I whipped together a quick filter on Thursday night in honor of the event - I called it 3 Days Up
show stocks where close is between 12 and 20
and average volume(90) > 100000
and close 2 days ago > close 3 days ago
and close 1 day ago > close 2 days ago
and close > close 1 day ago
Notice two things - first I deviated from my normal 15 - 35 and second I dropped my volume requirement by 400000. My rationale was this - I wanted to catch stocks that were swimming up stream against the current and I wanted them to be small stocks. In other words I wanted the stocks that institutions were buying for their 401K clients. This is, of course, an entirely different aspect of analysis and I won't get into it at the present but it is something I've been watching for awhile and I will write about it someday - but not now.
Anyway this filter, as simple as it is, tests very nicely - 66% win percentage, 1.91 reward/risk and 80% ROI compared to the SPX of 1.54% ROI for the same period.
It is also the kind of filter that you could use to pick day trades in an oversold market because these stocks weren't sold - they were bought.
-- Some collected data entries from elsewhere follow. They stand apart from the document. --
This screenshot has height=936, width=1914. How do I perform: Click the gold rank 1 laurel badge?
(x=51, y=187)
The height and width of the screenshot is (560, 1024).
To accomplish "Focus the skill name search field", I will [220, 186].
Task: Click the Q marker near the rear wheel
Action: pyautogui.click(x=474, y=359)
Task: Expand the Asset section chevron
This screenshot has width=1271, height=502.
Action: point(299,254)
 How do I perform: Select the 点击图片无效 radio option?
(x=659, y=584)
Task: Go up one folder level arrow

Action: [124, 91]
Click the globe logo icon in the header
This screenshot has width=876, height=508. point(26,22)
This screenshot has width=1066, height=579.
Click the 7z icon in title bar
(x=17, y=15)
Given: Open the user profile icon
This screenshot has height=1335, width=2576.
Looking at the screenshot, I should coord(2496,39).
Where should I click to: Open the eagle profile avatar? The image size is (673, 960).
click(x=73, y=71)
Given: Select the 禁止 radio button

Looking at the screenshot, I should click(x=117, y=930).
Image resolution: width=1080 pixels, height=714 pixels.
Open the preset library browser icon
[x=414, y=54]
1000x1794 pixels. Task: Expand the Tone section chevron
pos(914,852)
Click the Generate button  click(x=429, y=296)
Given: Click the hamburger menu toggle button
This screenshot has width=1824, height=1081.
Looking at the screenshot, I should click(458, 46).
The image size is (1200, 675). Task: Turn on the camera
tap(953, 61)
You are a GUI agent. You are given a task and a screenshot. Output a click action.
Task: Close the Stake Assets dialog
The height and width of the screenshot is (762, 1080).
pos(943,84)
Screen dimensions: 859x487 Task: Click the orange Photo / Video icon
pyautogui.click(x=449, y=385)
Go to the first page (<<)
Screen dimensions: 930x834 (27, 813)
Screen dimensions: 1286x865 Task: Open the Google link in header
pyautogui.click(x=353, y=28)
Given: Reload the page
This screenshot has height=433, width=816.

And here are the 9 picks it made for Friday morning with a column showing how those stocks did during the day on Friday. Because of the tenuous nature of the open on Friday - just about any of these could have been bought before they made their run.
I've annotated the results to indicate how you might have rationalized a buy of the several winners and you can look up the charts yourself.
I gave IRIS a cross over but it wasn't on the 15-minute chart but rather on the 10 minute. I don't normally switch time frames myself but some people do as a matter of course.
So out of 9 picks you could have played 7 with only one loss. RDWS would have paid off because you would have been buying it below open and the result is as of Thursday's close.
Bottom line - take advantage of what the market gives you. Keep the week of the month in mind - we all know that this week and next is 401K week and the following week is options week and the market behaves pretty consistently regardless of its overall direction in accordance with those hard and fast facts.
And if you get another 3 days down in the future - don't forget 3 Days Up.
More later about cross overs.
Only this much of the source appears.